▶ Task
The expected response is a copy of every line in the entries below that includes the word "agent".

▶ Material shown
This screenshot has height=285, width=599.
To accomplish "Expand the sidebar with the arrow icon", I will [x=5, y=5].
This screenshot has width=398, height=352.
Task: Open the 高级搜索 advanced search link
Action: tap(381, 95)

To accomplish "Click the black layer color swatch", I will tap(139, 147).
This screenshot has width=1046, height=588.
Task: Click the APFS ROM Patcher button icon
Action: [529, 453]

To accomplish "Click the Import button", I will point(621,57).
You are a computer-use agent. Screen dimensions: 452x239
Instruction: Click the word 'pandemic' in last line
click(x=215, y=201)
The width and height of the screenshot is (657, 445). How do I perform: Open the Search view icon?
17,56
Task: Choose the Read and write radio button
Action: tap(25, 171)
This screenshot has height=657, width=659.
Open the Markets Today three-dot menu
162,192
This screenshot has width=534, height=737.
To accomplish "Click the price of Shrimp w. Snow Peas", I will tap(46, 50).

...

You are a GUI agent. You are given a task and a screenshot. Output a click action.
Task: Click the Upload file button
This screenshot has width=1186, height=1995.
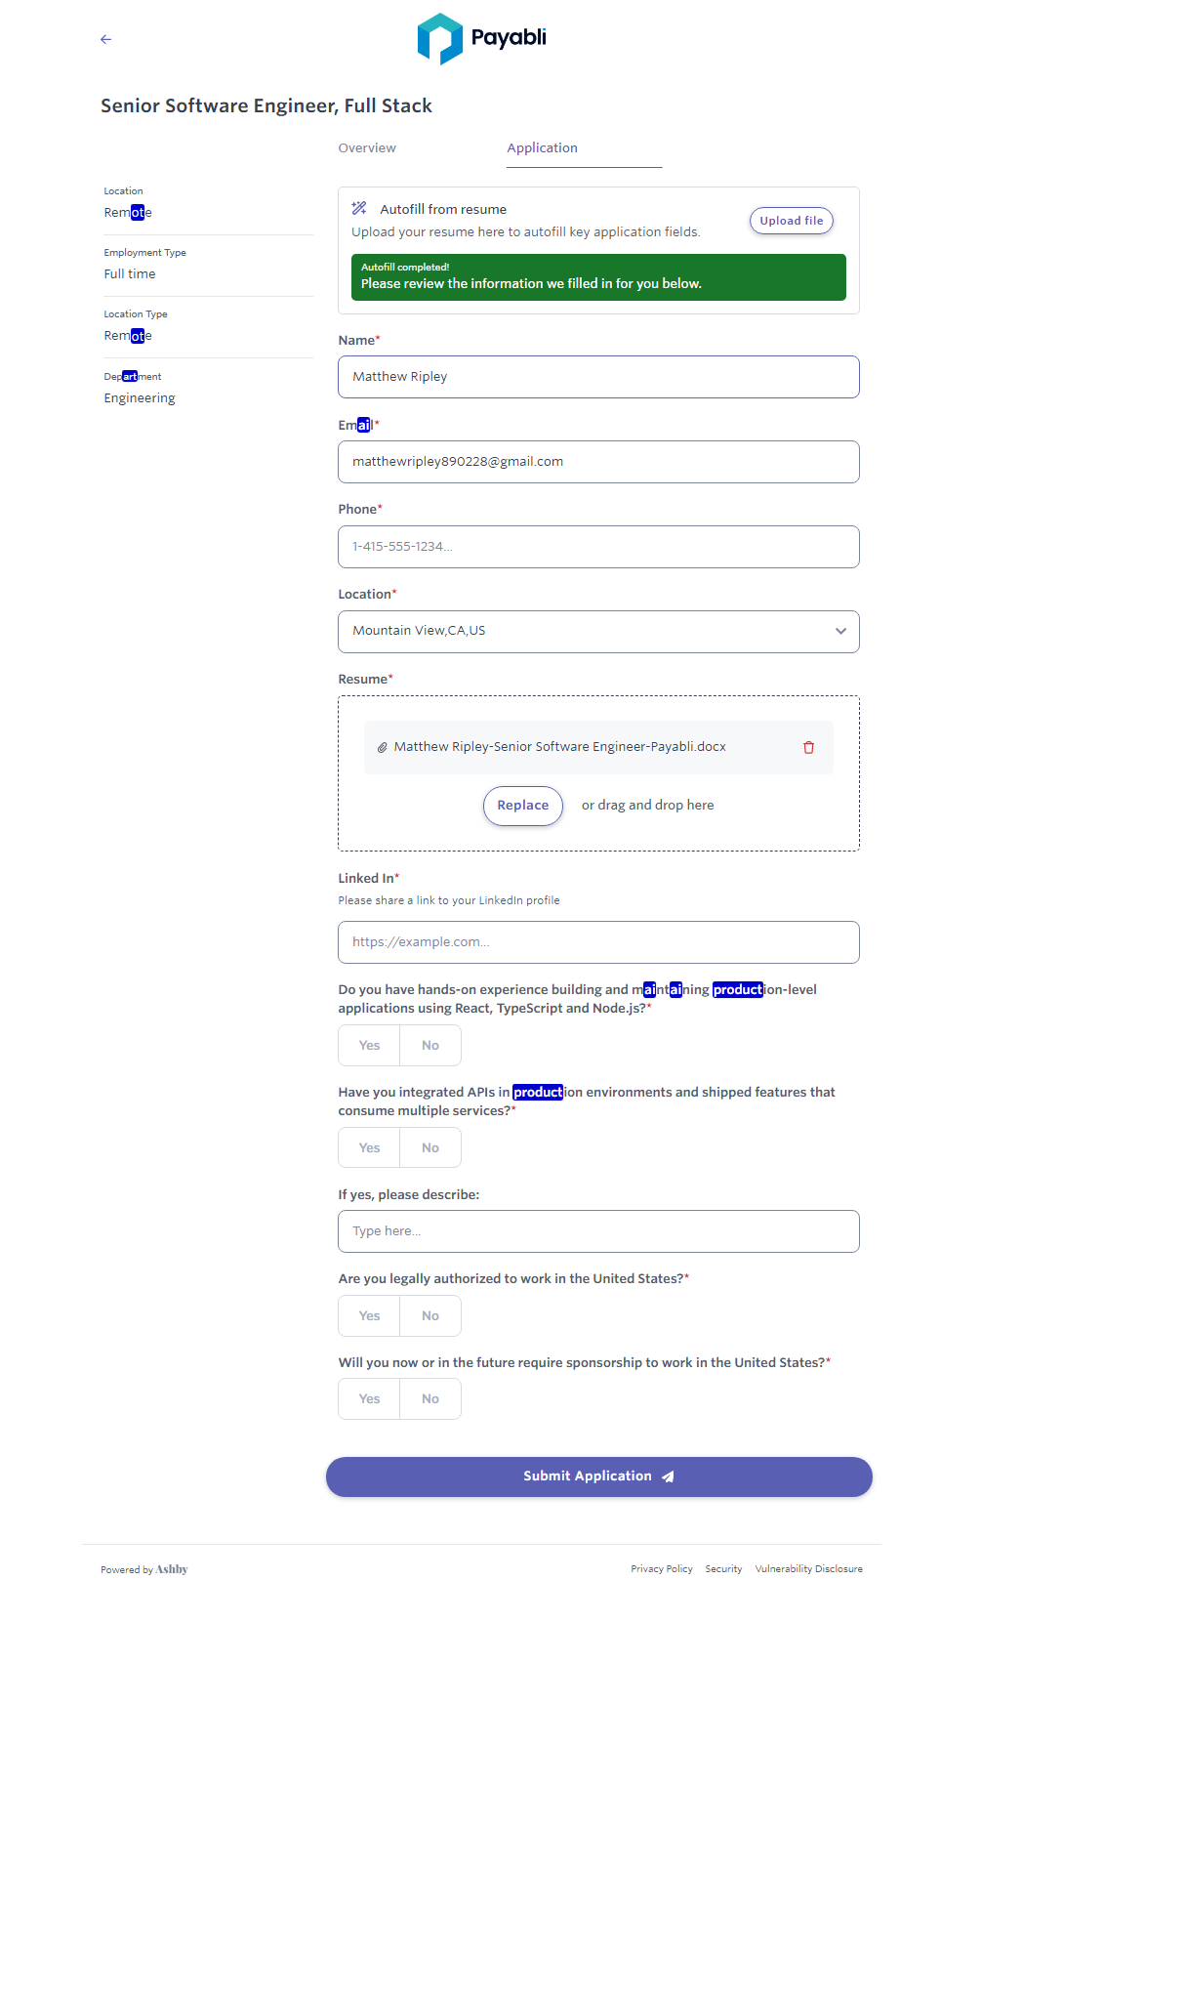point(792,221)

▶ Task solution
You are a computer-use agent. Screen dimensions: 452x239
You are a GUI agent. You are given a task and a screenshot. Output a click action.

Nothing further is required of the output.